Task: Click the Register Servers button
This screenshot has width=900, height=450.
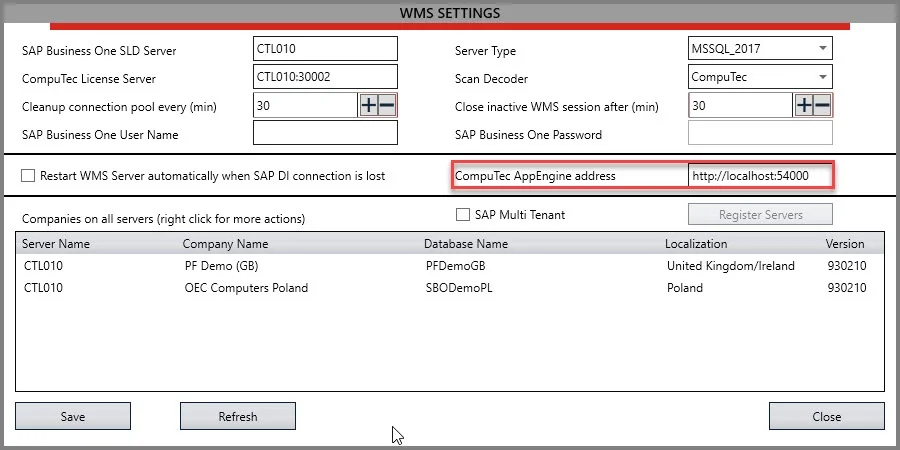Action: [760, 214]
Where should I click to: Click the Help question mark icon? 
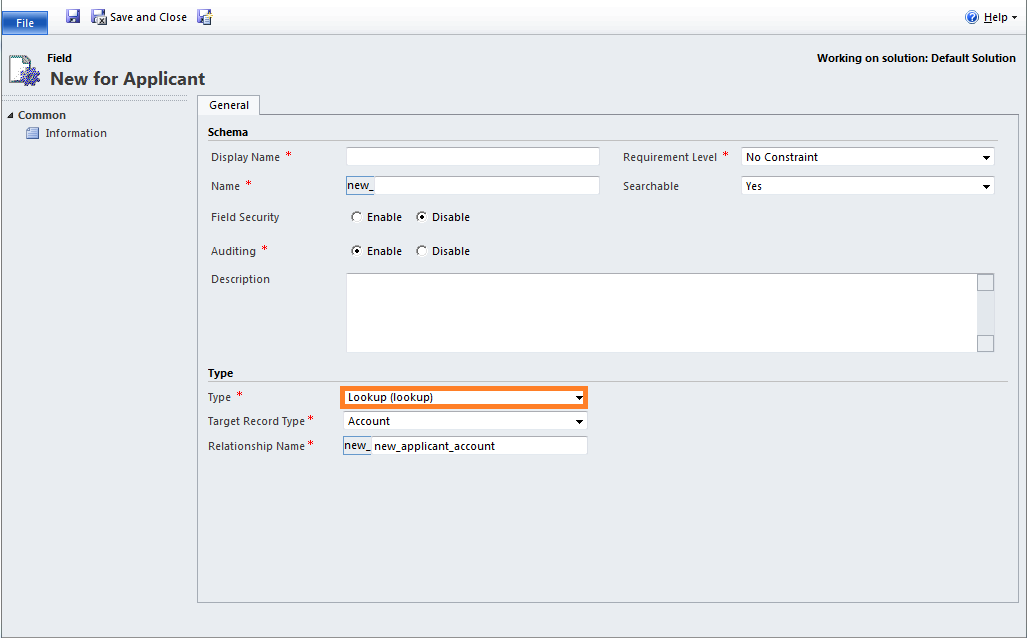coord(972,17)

==

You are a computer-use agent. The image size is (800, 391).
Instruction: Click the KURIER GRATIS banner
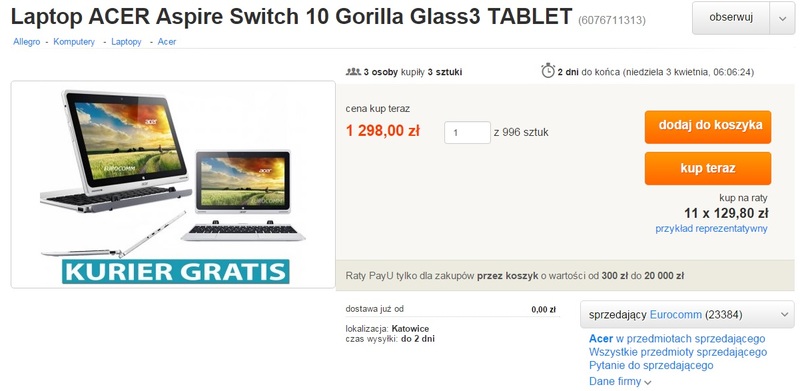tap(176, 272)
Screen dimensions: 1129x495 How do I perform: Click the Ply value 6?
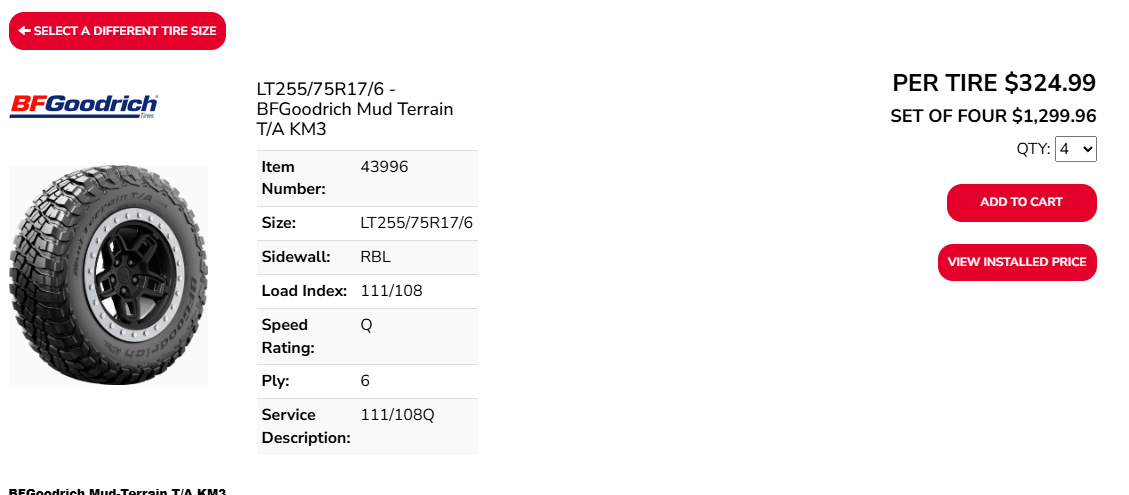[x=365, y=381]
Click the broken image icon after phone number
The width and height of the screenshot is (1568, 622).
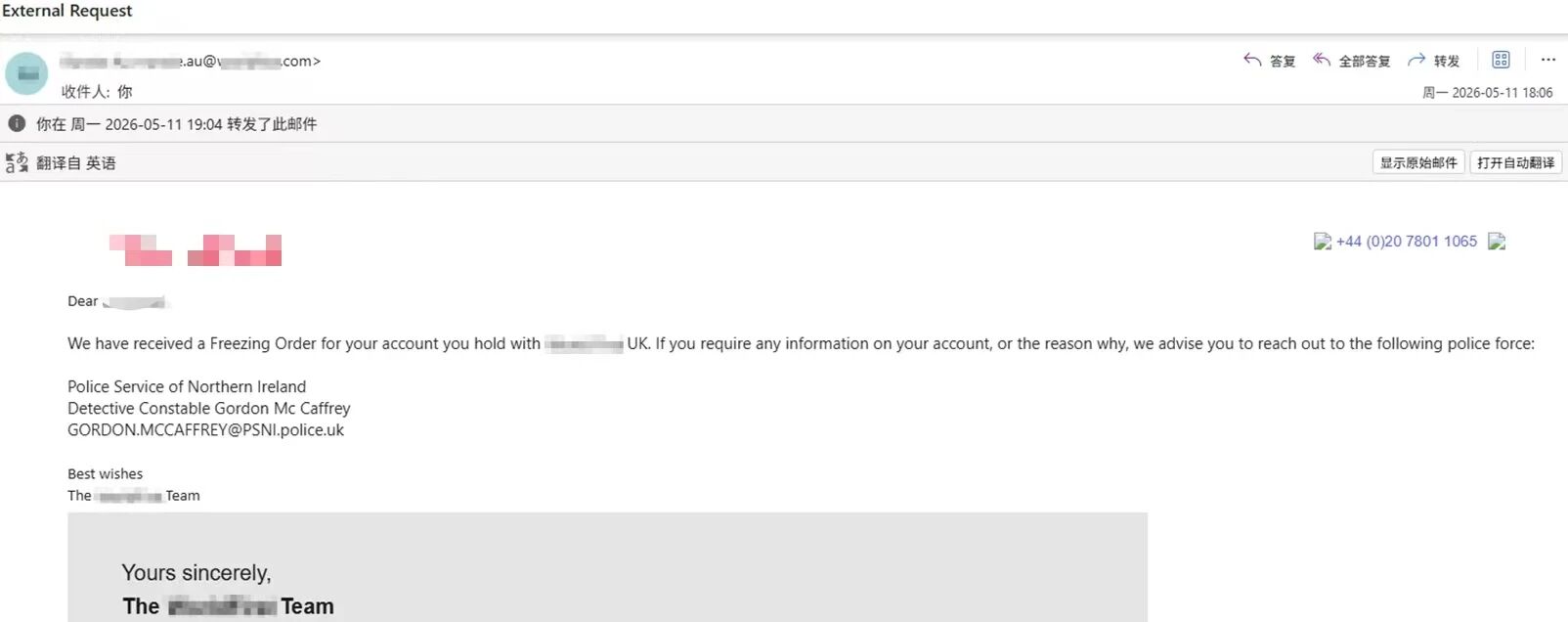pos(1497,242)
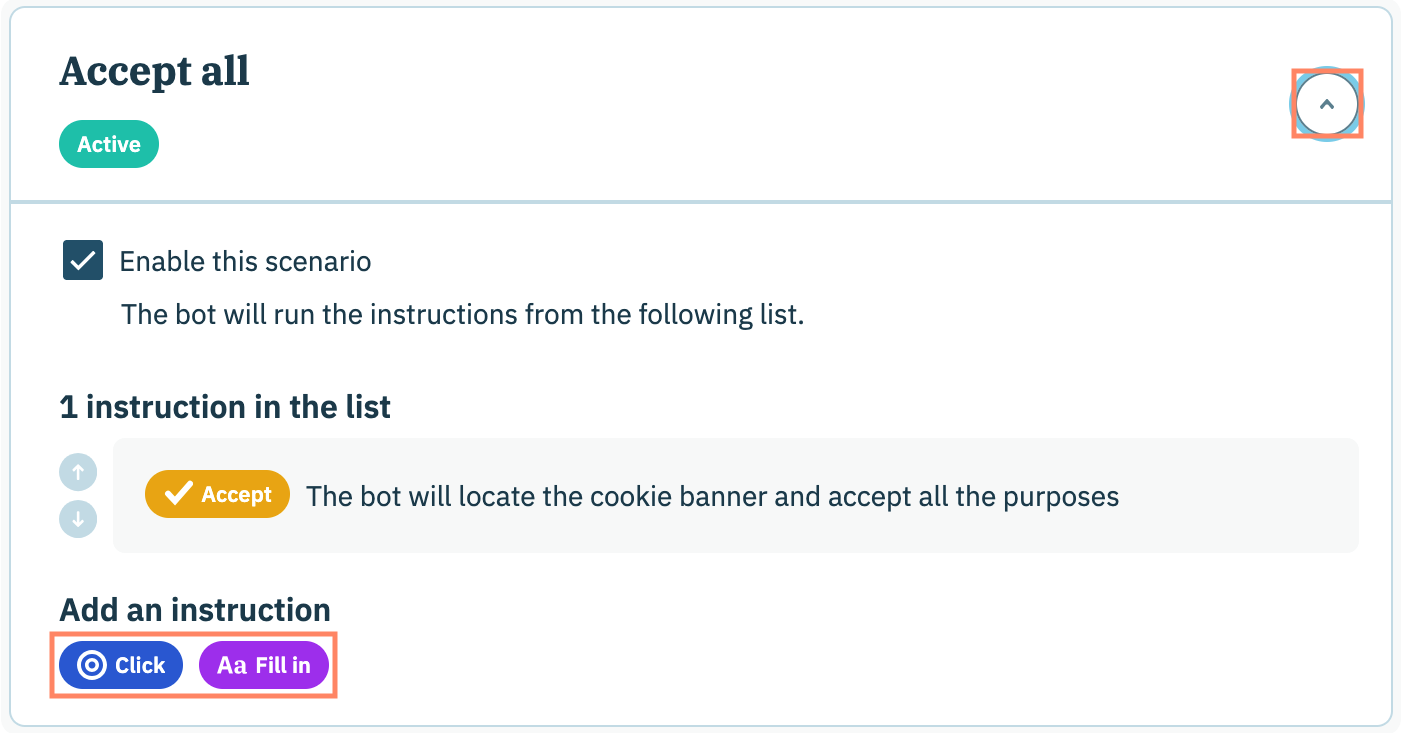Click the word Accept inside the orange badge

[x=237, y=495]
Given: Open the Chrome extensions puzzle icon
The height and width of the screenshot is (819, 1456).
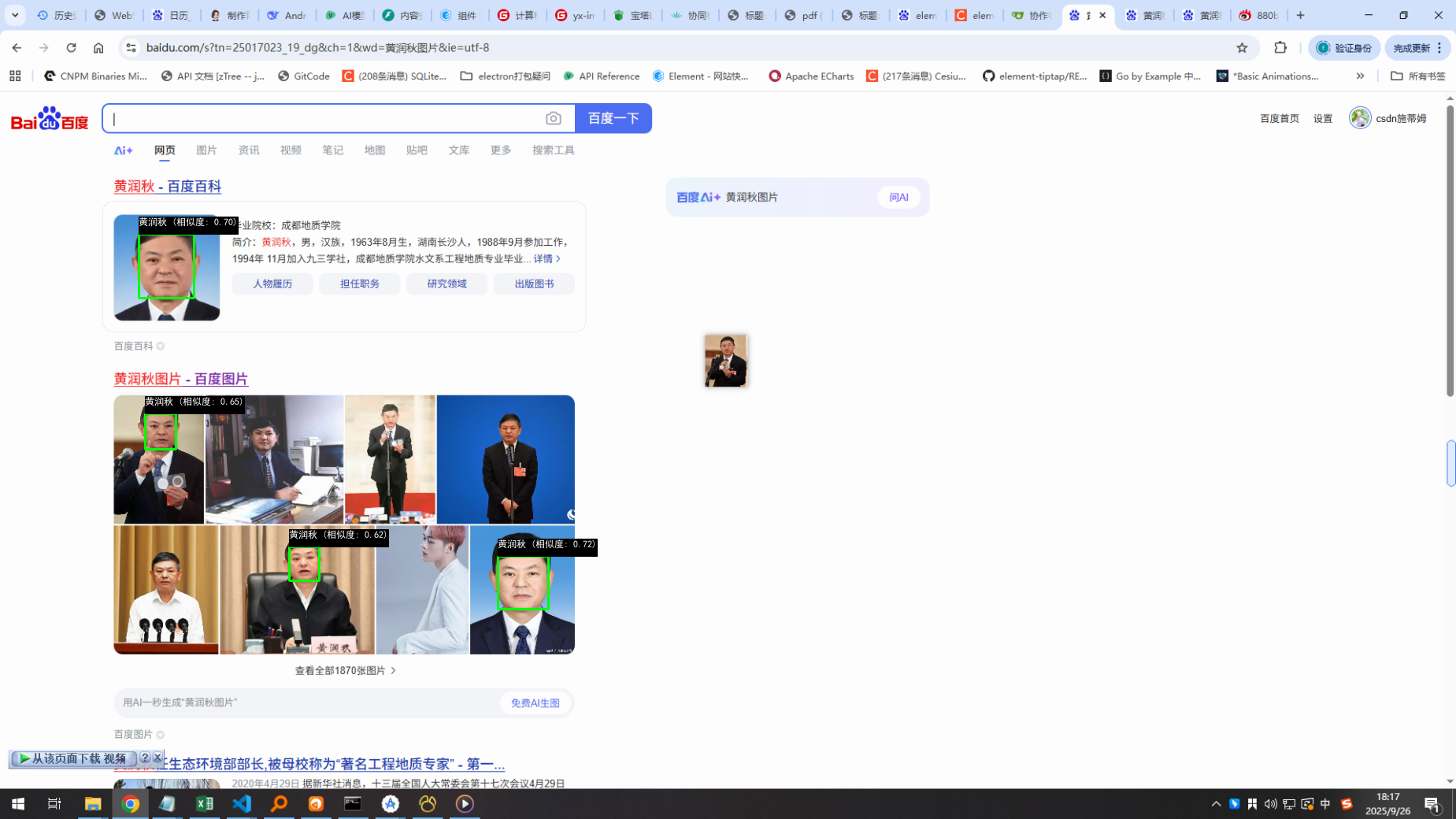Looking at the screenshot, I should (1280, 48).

Goal of the exercise: Read the entries and show each line that mentions "image".

Solution to the problem:
You are a computer-use agent. The image size is (800, 391).
Click the broken image icon after phone number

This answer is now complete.